THE TYRANNY OF THE ONE

The wall was innocent enough an undertaking at first. Elom only wanted to protect his delicate crops from roaming hungry beasts. He’d noticed something fascinating in his journeys. Just a few years earlier, he and his band had to abandon an encampment quickly because of the ferocity of the winds and rains there. They had to leave everything, including a cache of fruits he’d collected in an animal skin bag. The following season, the band was passing through that spot again when he found the remnants of his bag around a tree that was growing in its midst. That’s when the idea occured to him. What if he placed the fruits in the ground and called to the gods of the heavens and earth and the great embrace of the eternal void of night to foster them and make the grow and give forth their abundance?

Now he had a grove of trees, all producing fruit, more fruit than he and his people had ever seen in one place. They decided to stay here and tend the garden, and send out smaller bands to roam the land and hunt game. Elom heaved stones upon stones to set his garden apart from the wilderness, and to protect his fruit from the insatiable mouths of the creatures. As he placed the last stone and dusted off his hands, he looked at his handiwork and felt proud. But the cosmos looked different now, and the lights of the gods of the heavens and the earth began to dim.

One day, a man of Elom’s tribe named Adama came to the garden and saw the fruit of the trees just beyond the stone wall. Adama felt a pang of hunger in his belly, and so he scaled the barrier and jumped over the other side, and he reached up and plucked a radiant red fruit from one of the trees. Elom was wandering through the garden and tending to his trees when he spotted Adama between the branches and leaves, and he watched him satiate himself on Elom’s hard work. A feeling welled up inside Elom. It was thick and unsettling, as if Adama had reached inside Elom’s very form and plucked out his spleen. Without thinking, Elom reacted. He picked up a sharp stone, and snuck up behind Adama, and smashed him over the head.

Elom beheld the twisted and broken form of Adama, the spot where cracked skullbone mingled with brains and blood and matted black hair, and he was filled with glee at the sight. He pulled the stolen fruit from Adama’s lifeless hand, dripping with the gore of the sacrifice, and put it in his mouth. He tasted the sweet, metallic blood as it entered into him and mingled with his own blood, and became a new force coursing through his veins. Elom cupped the blood of his tribesman in the palms of his hands, and then he painted the exterior of the wall of the garden as a warning to the creatures and a marker of his dominion.

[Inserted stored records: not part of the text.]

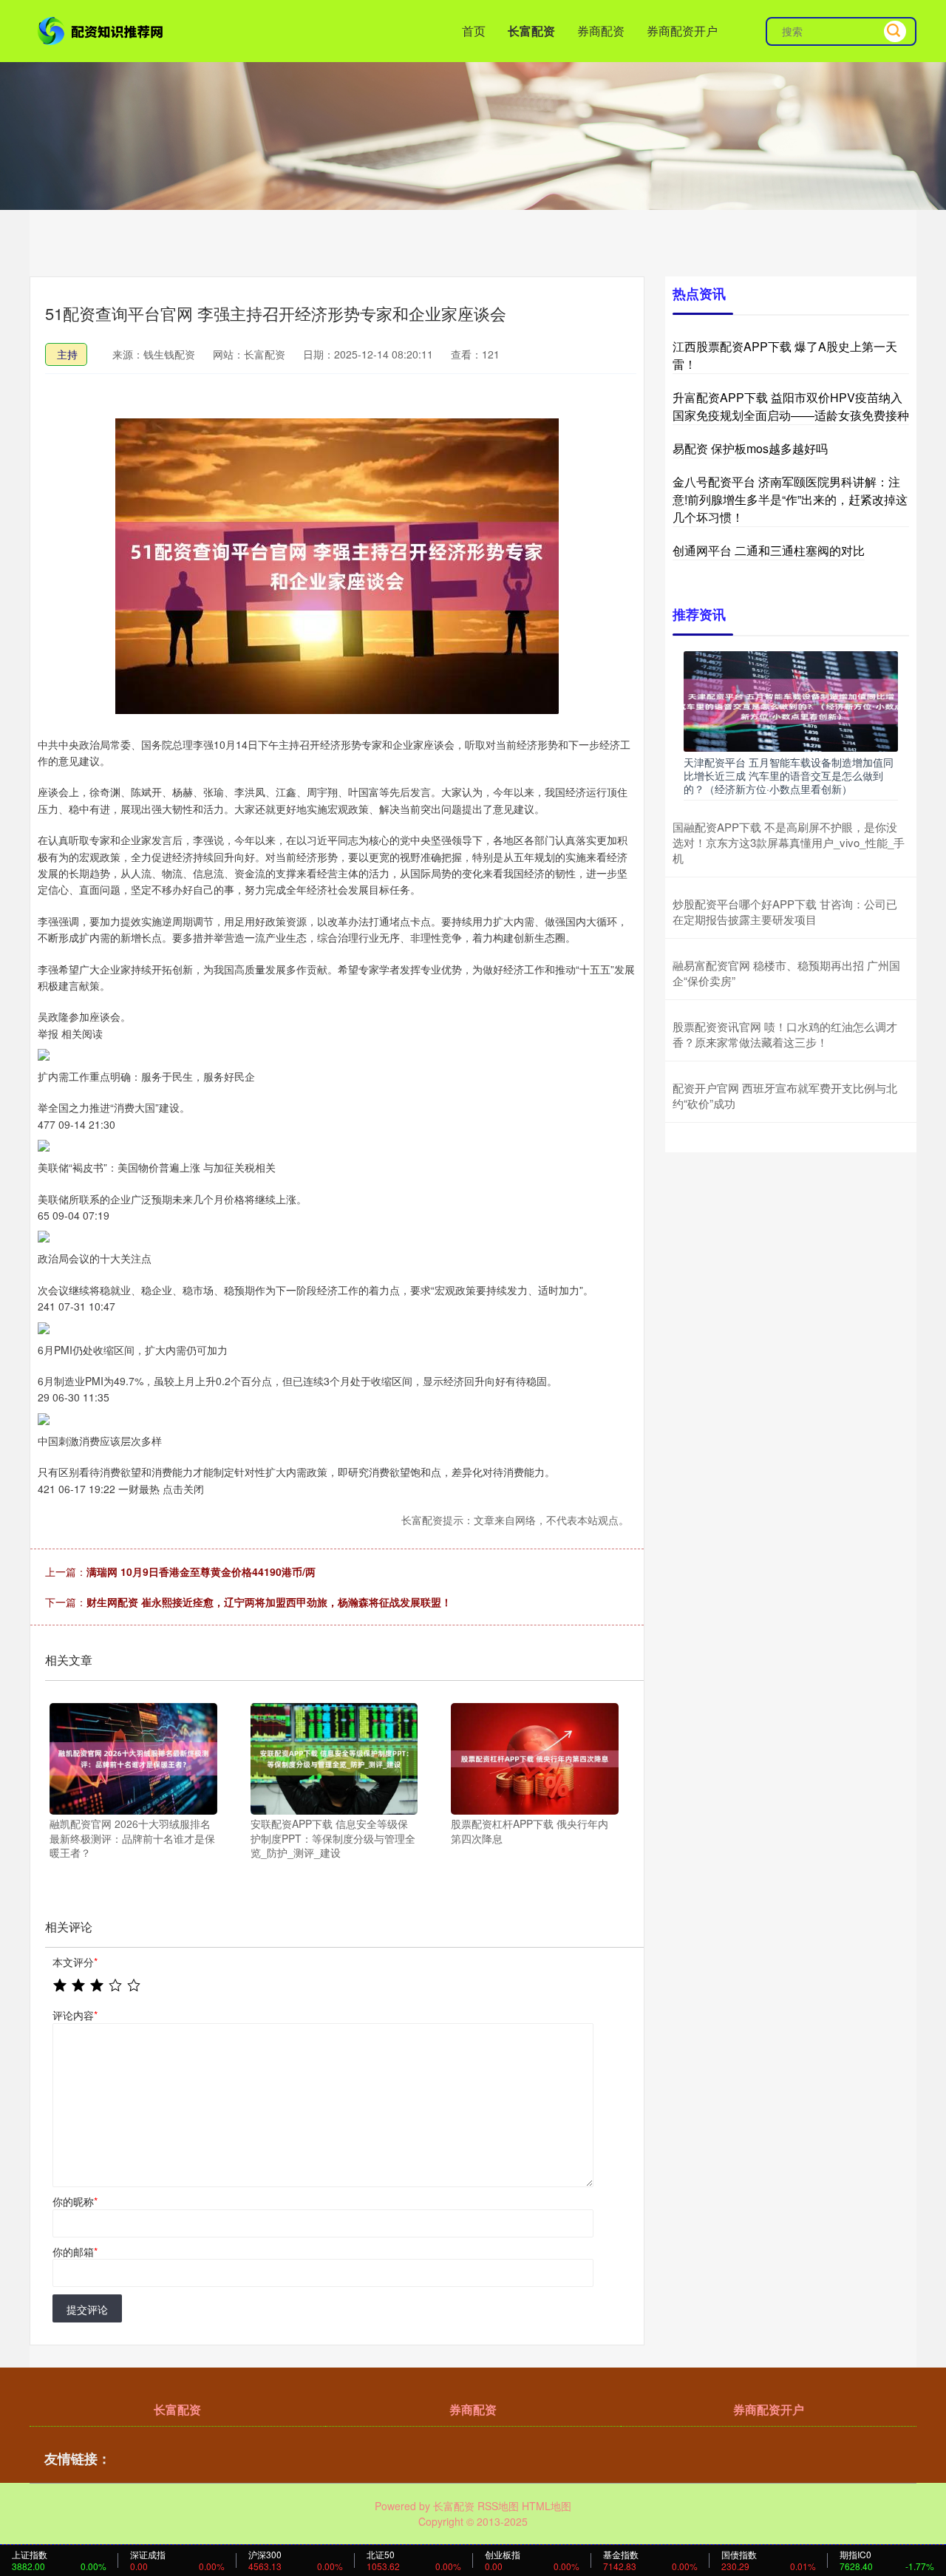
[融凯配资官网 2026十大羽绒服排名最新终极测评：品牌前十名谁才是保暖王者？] (133, 1757)
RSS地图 (498, 2505)
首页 (474, 30)
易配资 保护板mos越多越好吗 (750, 448)
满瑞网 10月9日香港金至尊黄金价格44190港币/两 (201, 1571)
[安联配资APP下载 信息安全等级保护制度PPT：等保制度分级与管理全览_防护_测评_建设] (334, 1757)
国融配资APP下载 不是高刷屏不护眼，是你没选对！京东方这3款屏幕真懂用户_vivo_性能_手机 (789, 842)
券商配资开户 (682, 30)
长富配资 (531, 30)
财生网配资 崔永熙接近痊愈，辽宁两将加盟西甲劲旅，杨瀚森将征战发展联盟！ (269, 1601)
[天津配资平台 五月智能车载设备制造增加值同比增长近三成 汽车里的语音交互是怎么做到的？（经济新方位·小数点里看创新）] (791, 700)
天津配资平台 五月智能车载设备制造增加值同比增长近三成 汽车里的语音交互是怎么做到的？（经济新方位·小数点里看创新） (789, 775)
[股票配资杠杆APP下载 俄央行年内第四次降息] (535, 1757)
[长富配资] (102, 29)
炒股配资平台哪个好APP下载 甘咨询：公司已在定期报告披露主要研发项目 (785, 911)
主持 (67, 354)
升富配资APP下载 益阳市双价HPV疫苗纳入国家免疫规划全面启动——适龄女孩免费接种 (791, 406)
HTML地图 (546, 2505)
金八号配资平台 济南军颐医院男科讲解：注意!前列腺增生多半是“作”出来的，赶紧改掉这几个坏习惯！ (790, 499)
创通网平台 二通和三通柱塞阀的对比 (769, 550)
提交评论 (87, 2309)
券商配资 (601, 30)
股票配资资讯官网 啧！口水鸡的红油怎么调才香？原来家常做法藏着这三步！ (785, 1034)
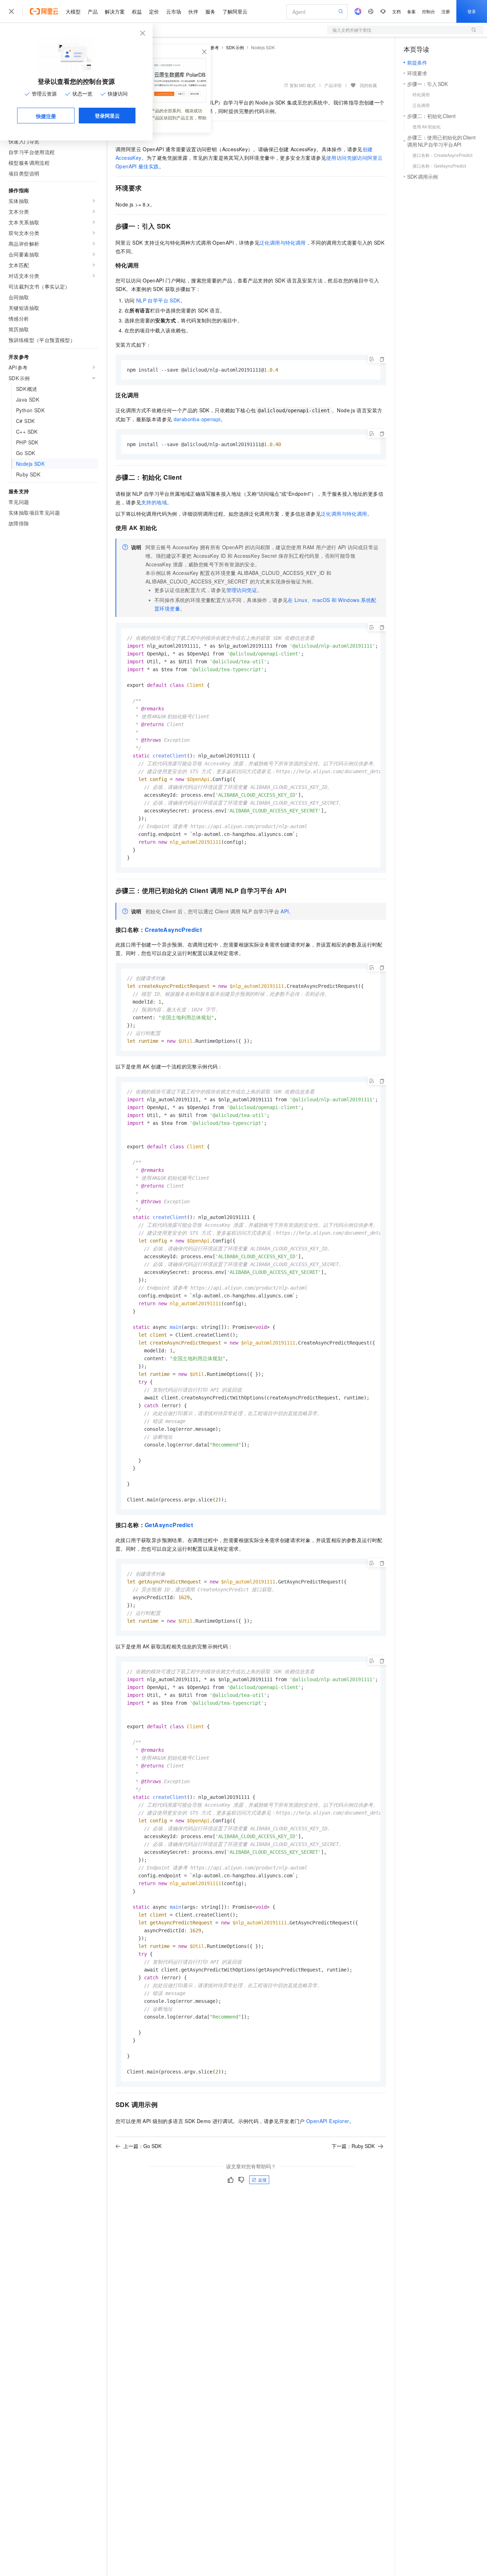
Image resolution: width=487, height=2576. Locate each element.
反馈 (262, 2180)
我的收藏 (368, 85)
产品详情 (333, 85)
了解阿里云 (234, 11)
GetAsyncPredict (169, 1525)
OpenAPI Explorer (327, 2120)
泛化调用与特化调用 (283, 242)
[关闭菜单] (11, 11)
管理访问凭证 (241, 589)
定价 (154, 11)
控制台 (428, 11)
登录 (471, 11)
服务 (210, 11)
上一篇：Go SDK (142, 2145)
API (285, 911)
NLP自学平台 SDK (158, 300)
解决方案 (115, 11)
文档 (396, 11)
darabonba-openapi (197, 419)
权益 (137, 11)
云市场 (173, 11)
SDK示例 (235, 47)
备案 (411, 11)
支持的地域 (154, 502)
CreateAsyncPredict (173, 929)
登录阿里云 (107, 115)
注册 (445, 11)
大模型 (73, 11)
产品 (93, 11)
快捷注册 (46, 115)
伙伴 (193, 11)
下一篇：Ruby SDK (353, 2145)
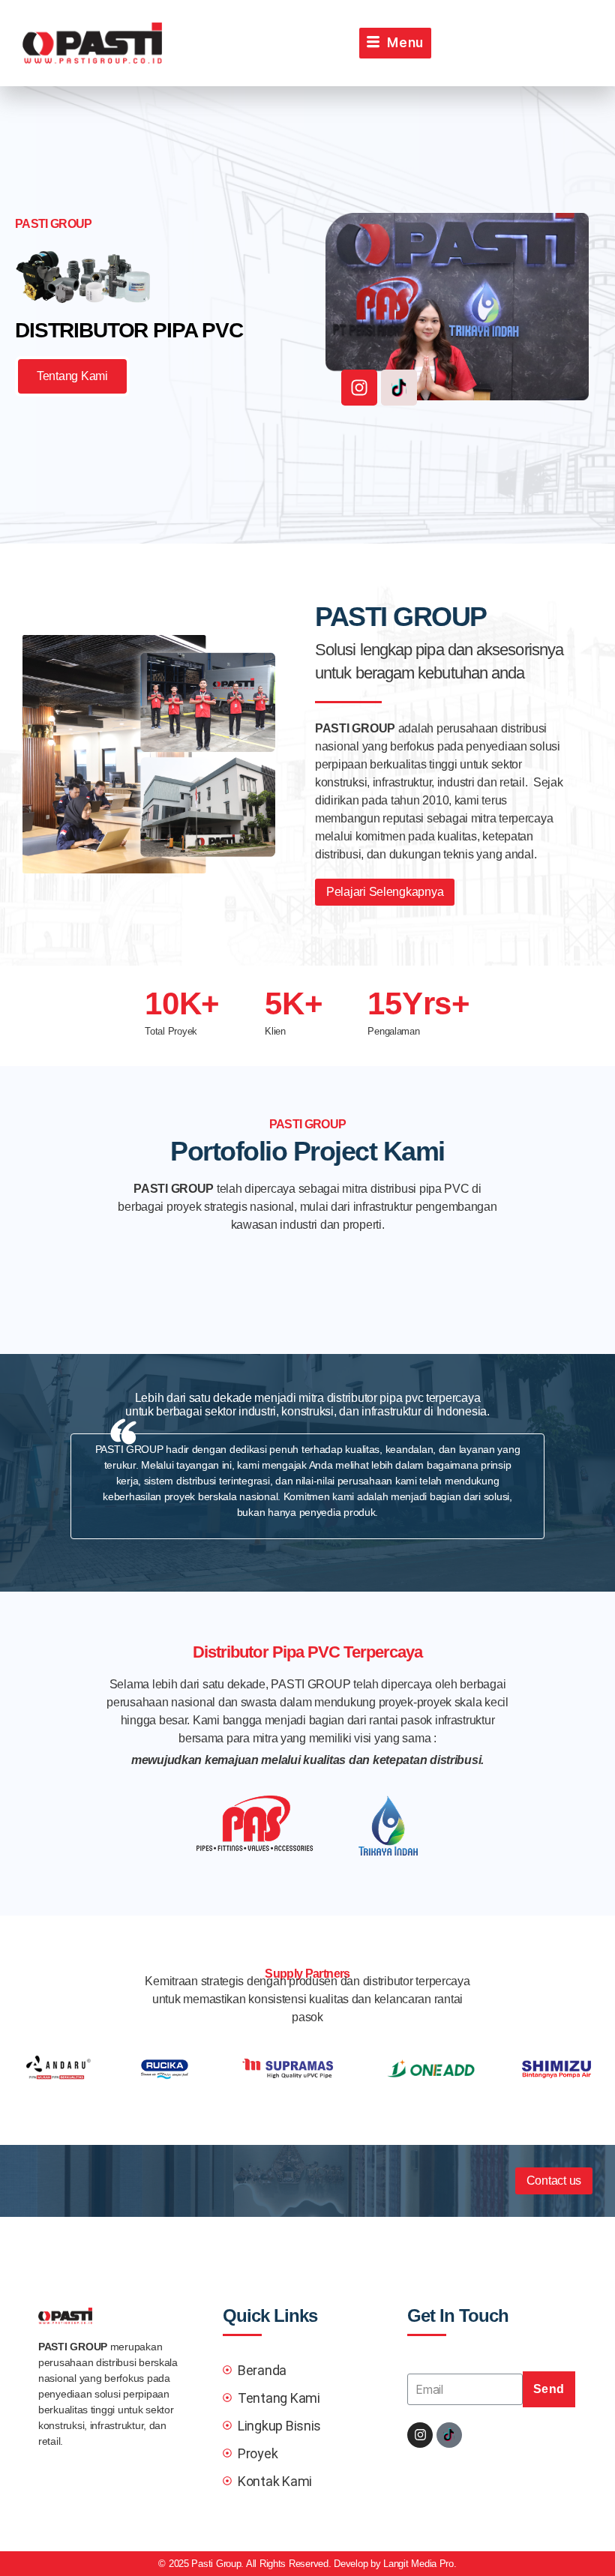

The others began to talk in hushed and anxious whispers. No one in the tribe had ever killed one of their own before. But then there was no one like Elom, who could produce fruits in such abundance, and who could create the glory of a garden like this, and mark it with a barrier. They came to him, even while his hands were still red and warm with Adama’s blood. They prostrated to him and subjected themselves to him. Elom smiled in his new confidence, and said to them, “If you promised to serve me, and me alone, and follow my commands, I will allow you to eat from my garden, and grant you safety in its walls.” They each agreed and became his servants.

Soon they were working the fields within the expanding walls of the garden most of the hours of the day, even before the disk of the sun peeked over the eastern horizon. The men grew weary of the work, and their murmuring grew into protest, then open rebellion. Elom had to do something – he was losing control. So he lured the leader of this rebellion whose name was Habel with the promise of reconciliation. But when the two stood face to face, Elom ran him through with a sharpened spear. Then he hacked at the dead man’s neck until his head came apart from the body, and Elom stuck it on the pike with which he skewered Habel and planted it in the ground in the middle of the garden for all to see.

Elom was sure this would cower the others back into submission, but it had the opposite effect. Canai, the brother of Habel, enraged at the sight of his dead brother’s head, took up a sharp stone and struck Elom in the crown. Then he seized upon the master of the garden and the others joined in, smashing his face until there was nothing left but a bloody pulp. Canai felt a surge of excitement, and in his mania he tore into the flesh of Elom with his bare hands, and tore out his warm heart, and ate it. He looked into the eyes of the tribespeople gathered around him, the look of awe, the look of excitement, that even Elom himself had never inspired.

And so he made a plan to rule over them all, and with more violence and control than ever before. He announced to them, “I ate of the heart of Elom, and now I am the new Elom, taken up in a new form. I am reborn to punish you for your sins and your conspiracies. Behold me and fear me.” This reborn Elom set about killing the conspirators, so that the pond in the center of the garden overflowed with blood.

He ordered a tall gate be constructed at the opening of the garden, and before that narrow gate he had placed a wooden pillar. He painted the pillar thick with his victims’ blood, the crude image of the vengeful Elom, the one true Lord of the Garden, the all-encompassing, the merciless.

That bloody pillar — simple, singular, and erect — that was the genesis of the number one, the birth of history and its endless proliferation of Eloms, and the grievous rupture that would never be healed.